• Istruzioni del compito: Estragga dalle righe riportate di seguito ognuna di quelle in cui compare la stringa "size".

• Dati estratti:
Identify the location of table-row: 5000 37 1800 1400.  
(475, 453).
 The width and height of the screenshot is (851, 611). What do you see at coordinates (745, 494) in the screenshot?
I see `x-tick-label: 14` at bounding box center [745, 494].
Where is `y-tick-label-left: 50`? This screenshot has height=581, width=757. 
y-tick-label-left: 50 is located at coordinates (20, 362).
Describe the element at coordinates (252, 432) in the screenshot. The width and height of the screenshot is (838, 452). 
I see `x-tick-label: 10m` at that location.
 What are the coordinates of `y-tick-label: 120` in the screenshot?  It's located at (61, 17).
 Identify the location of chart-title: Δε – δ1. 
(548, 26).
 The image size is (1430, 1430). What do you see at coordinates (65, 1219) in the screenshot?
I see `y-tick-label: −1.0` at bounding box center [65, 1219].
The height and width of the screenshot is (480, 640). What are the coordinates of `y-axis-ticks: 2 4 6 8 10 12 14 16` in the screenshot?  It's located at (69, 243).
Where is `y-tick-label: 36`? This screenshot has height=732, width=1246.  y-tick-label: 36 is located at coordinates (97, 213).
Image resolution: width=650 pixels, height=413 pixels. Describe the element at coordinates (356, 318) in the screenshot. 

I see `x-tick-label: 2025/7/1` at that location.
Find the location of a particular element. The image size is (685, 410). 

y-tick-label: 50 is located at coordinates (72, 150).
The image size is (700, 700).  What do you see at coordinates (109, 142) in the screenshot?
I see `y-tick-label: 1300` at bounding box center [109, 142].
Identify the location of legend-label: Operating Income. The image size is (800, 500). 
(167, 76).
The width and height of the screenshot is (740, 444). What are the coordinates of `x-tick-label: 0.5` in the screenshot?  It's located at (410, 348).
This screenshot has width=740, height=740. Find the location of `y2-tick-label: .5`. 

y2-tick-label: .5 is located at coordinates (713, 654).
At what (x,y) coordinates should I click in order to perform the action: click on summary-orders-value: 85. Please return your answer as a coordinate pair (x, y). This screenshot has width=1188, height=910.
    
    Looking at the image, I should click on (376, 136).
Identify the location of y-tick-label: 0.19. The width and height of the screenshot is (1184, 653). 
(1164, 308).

• Risultato dell'esercizio:
 The image size is (1430, 1430). What do you see at coordinates (65, 1219) in the screenshot?
Find the location of a particular element. The image size is (685, 410). 
The image size is (700, 700).  What do you see at coordinates (109, 142) in the screenshot?
Identify the location of legend-label: Operating Income. The image size is (800, 500). 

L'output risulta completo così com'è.